Render the data from the line containing "Click the West Ham 62,500 bar" through the line containing "Action: point(740,392)" as a numbered list, omitting blank lines.

* start *

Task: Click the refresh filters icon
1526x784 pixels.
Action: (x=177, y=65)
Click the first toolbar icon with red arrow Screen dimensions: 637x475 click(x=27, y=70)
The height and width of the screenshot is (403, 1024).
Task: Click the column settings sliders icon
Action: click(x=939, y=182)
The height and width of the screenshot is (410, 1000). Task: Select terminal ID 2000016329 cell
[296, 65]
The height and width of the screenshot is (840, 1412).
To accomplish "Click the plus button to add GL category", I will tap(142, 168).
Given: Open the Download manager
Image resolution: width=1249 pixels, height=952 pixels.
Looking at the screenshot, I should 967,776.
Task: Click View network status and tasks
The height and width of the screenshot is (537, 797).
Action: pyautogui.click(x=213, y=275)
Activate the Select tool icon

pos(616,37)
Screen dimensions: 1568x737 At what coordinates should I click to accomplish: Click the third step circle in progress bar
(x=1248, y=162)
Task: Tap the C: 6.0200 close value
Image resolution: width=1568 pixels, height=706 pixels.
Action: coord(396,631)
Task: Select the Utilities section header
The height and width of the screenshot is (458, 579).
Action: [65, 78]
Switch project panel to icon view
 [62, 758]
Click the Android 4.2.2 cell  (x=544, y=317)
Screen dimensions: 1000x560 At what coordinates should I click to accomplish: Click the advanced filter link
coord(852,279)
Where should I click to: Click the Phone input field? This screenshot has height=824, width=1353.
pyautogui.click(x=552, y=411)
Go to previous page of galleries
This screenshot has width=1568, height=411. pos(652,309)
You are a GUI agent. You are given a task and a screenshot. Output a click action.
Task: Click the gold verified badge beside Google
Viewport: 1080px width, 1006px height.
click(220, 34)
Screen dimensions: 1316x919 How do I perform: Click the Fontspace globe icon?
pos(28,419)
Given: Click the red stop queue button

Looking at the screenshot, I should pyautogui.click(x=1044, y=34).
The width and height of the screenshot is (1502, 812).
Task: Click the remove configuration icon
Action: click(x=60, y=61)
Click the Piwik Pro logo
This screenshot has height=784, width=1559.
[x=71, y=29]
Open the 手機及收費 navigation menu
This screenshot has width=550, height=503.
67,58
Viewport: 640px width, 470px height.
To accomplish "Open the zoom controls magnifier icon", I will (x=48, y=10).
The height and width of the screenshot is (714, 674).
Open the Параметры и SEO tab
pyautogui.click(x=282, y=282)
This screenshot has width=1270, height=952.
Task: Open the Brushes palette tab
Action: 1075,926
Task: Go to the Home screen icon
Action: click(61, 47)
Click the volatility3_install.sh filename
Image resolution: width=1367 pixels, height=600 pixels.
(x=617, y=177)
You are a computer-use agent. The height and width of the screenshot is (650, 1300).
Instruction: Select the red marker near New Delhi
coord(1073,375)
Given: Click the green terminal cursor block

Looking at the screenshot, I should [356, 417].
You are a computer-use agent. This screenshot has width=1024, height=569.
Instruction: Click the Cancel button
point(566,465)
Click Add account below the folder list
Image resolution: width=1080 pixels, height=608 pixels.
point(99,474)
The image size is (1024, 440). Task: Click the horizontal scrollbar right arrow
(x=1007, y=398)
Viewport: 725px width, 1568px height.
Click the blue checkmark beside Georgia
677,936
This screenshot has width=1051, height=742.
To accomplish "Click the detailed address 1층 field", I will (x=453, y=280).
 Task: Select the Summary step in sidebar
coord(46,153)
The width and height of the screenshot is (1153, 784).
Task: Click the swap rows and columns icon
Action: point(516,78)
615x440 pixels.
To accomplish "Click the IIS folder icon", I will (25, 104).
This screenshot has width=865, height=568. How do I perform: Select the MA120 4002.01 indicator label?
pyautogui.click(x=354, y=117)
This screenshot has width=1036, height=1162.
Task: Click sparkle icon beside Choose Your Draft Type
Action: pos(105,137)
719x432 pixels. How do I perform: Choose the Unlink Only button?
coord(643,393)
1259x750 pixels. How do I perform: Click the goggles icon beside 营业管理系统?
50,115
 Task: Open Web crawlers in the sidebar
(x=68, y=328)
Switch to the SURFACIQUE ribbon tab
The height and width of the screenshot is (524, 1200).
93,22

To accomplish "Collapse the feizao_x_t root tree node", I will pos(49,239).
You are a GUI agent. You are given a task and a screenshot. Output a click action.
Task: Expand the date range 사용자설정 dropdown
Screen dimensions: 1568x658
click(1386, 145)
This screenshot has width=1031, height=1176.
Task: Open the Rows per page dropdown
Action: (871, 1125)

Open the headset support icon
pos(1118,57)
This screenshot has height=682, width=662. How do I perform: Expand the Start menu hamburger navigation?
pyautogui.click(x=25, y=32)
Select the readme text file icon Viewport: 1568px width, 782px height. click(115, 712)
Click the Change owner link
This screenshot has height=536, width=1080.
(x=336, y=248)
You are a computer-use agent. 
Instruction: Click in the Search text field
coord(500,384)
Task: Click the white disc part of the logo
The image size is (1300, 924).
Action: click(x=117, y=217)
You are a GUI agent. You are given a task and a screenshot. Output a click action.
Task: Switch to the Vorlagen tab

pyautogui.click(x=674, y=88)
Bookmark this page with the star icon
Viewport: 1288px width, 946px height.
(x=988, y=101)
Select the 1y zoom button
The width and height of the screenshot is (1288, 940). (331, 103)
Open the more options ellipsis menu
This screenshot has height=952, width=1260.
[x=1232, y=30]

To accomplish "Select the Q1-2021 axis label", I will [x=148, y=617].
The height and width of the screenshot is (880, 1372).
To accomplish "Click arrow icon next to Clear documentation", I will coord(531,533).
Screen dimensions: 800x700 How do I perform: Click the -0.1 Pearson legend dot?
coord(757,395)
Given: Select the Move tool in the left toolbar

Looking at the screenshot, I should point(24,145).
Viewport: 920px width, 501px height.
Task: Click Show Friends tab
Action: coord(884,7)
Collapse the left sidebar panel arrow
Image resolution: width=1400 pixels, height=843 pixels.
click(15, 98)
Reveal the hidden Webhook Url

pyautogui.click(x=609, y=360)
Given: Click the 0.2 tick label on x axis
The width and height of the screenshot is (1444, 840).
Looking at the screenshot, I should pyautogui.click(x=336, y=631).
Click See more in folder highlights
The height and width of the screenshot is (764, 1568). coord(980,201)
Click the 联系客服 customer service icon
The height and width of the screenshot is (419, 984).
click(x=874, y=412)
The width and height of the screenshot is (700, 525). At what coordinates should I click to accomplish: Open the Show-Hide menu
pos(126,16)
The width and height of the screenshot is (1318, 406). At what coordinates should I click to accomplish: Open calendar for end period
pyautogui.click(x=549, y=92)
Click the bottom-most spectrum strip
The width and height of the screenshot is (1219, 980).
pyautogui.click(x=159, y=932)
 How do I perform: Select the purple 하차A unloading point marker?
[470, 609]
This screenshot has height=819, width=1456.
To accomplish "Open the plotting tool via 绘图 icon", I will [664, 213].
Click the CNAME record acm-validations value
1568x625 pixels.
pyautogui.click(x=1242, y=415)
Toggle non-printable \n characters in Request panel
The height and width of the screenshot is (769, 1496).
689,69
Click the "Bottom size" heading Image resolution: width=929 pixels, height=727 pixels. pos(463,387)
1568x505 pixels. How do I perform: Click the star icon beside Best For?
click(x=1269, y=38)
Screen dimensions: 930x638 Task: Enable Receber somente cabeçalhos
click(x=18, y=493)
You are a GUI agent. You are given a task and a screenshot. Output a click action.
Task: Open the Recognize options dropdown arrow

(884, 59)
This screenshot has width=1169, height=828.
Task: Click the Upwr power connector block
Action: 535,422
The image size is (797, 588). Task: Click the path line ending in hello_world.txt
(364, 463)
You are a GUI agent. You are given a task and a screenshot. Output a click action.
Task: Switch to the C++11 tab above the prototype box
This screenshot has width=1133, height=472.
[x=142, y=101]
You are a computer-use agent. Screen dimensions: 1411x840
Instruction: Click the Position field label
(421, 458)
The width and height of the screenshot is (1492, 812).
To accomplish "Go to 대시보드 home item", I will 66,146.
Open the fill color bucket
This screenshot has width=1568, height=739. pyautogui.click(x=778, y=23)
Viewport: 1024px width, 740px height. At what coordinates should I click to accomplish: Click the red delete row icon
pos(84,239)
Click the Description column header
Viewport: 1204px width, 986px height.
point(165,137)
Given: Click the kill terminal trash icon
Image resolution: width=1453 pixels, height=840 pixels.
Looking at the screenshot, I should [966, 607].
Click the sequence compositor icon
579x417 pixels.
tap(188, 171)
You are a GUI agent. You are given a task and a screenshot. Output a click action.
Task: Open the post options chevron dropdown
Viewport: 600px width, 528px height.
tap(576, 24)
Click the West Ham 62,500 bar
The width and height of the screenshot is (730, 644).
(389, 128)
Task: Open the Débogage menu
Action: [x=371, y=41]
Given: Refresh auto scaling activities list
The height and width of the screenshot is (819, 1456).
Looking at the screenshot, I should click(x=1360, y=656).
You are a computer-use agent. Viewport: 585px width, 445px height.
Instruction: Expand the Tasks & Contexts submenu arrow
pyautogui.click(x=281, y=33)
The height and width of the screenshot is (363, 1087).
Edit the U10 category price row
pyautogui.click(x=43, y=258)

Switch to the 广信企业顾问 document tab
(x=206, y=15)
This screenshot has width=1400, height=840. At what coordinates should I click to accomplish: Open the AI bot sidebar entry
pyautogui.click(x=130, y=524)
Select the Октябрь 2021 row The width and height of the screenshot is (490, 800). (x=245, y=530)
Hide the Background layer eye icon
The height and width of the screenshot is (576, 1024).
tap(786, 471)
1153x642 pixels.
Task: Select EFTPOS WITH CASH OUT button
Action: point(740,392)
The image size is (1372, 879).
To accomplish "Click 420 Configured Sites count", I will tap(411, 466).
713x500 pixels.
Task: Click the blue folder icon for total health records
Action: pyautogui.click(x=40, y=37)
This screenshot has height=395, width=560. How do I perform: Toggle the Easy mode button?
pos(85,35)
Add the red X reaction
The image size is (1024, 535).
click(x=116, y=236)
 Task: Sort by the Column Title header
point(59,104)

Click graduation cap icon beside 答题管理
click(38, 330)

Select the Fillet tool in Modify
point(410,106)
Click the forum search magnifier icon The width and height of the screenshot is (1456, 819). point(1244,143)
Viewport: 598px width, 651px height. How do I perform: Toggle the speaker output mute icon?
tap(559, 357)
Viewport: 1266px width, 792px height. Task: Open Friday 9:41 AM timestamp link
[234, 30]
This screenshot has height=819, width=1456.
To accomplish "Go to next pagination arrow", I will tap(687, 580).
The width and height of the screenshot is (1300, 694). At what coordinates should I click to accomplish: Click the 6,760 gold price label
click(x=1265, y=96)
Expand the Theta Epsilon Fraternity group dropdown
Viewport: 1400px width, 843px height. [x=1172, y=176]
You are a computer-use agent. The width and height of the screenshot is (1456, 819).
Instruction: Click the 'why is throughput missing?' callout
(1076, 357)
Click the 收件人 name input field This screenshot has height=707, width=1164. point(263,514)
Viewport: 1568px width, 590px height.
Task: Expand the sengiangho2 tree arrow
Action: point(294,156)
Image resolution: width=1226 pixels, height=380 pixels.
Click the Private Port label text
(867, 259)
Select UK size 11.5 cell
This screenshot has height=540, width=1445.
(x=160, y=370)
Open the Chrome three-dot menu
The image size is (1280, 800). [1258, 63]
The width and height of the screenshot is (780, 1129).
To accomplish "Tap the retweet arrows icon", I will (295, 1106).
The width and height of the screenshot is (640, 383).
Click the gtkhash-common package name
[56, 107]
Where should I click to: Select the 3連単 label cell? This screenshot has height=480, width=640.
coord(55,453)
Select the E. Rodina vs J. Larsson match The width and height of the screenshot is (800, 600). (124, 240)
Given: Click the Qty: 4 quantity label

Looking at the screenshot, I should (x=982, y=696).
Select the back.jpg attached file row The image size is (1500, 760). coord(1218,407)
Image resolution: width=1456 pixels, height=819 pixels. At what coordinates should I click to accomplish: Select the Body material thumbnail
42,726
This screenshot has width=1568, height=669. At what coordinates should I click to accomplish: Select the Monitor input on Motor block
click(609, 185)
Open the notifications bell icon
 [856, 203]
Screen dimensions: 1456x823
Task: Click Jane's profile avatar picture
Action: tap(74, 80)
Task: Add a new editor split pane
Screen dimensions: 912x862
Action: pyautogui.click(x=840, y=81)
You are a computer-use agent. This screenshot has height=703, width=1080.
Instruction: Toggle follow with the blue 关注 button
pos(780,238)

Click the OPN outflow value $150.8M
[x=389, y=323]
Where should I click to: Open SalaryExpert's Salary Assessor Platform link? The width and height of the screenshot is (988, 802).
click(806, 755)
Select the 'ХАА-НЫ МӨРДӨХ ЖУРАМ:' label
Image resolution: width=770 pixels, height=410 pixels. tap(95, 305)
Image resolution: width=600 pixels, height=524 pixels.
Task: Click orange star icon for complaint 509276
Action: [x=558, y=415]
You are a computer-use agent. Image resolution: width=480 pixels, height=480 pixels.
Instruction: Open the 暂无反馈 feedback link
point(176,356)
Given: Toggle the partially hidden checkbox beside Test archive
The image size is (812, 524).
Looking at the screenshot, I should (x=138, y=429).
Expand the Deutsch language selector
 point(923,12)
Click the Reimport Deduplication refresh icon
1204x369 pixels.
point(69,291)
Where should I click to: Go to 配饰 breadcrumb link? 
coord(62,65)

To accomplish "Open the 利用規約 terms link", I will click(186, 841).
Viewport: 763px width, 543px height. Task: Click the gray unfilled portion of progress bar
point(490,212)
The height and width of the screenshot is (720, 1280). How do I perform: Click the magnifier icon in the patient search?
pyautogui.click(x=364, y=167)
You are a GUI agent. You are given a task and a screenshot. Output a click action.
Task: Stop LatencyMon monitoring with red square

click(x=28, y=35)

* end *

▶ _Answer to this problem_:
1. Click the West Ham 62,500 bar
2. The width and height of the screenshot is (730, 644).
3. (389, 128)
4. Task: Open the Débogage menu
5. Action: [x=371, y=41]
6. Given: Refresh auto scaling activities list
7. The height and width of the screenshot is (819, 1456).
8. Looking at the screenshot, I should click(x=1360, y=656).
9. You are a computer-use agent. Viewport: 585px width, 445px height.
10. Instruction: Expand the Tasks & Contexts submenu arrow
11. pyautogui.click(x=281, y=33)
12. The height and width of the screenshot is (363, 1087).
13. Edit the U10 category price row
14. pyautogui.click(x=43, y=258)
15. Switch to the 广信企业顾问 document tab
16. (x=206, y=15)
17. This screenshot has width=1400, height=840. At what coordinates should I click to accomplish: Open the AI bot sidebar entry
18. pyautogui.click(x=130, y=524)
19. Select the Октябрь 2021 row The width and height of the screenshot is (490, 800). (x=245, y=530)
20. Hide the Background layer eye icon
21. The height and width of the screenshot is (576, 1024).
22. tap(786, 471)
23. 1153x642 pixels.
24. Task: Select EFTPOS WITH CASH OUT button
25. Action: point(740,392)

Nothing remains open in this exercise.